TEXT SHOWN »

<<<<

# Megs Express wash dilution?



## fethead (May 12, 2007)

Hi All.

Just used this for the first time today and was impressed with the feel, clean-ability and finish. I used the megs stated 1 oz per gallon. Does anyone have any other ratios they have used?

Thanks,

Richard


----------



## fethead (May 12, 2007)

WOW...so many responses to trawl through!

Any user experiences out there?


----------



## scratcher (Jul 20, 2010)

Just seen this thread.
I've been using it for the last few months. 15ml in 10l of water for a regular wash.
Pre wash mixed it 15ml in a 2l pressure sprayer.

Mixing it stronger cleans through tougher grim easier, but it can make it a little more effort to dry off. Not hard, just not as simple as it is with the 15ml mix.


----------



## fethead (May 12, 2007)

scratcher said:


> Just seen this thread.
> I've been using it for the last few months. 15ml in 10l of water for a regular wash.
> Pre wash mixed it 15ml in a 2l pressure sprayer.
> 
> Mixing it stronger cleans through tougher grim easier, but it can make it a little more effort to dry off. Not hard, just not as simple as it is with the 15ml mix.

>>>>

TO BE DONE »
1. In the forum thread on Megs Express wash dilution, how much of the product does scratcher mix with water for a regular wash?
2. Pick up the forum thread on Megs Express wash dilution after its last line and continue it.

SUPPLIED INFORMATION »
<<<<

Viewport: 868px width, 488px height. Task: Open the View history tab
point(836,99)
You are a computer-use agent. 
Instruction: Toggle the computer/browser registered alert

>>>>

SET OF ANSWERS »
1. 15ml in 10l of water.

2.
That is a lot lower than meguiars stated ratio or 1oz(28ml)/3.79lts(US gal) though!

How did you come up with 15ml in 10lts?

Thanks,

Richard


----------



## scratcher (Jul 20, 2010)

They're measurements are for the US. It's been brought up before that their water is much harsher than ours and less product can be used.
I came to the 15ml through trial and error. It was a case of using it a few times a week starting at around 50ml and working down until I found the best result for me.
Mixing it stronger left me with a solution that was harder to soak up when drying and left streaks sometimes. 
15ml gives me a very slick solution, cleans extremely well and plates and dries off with ease.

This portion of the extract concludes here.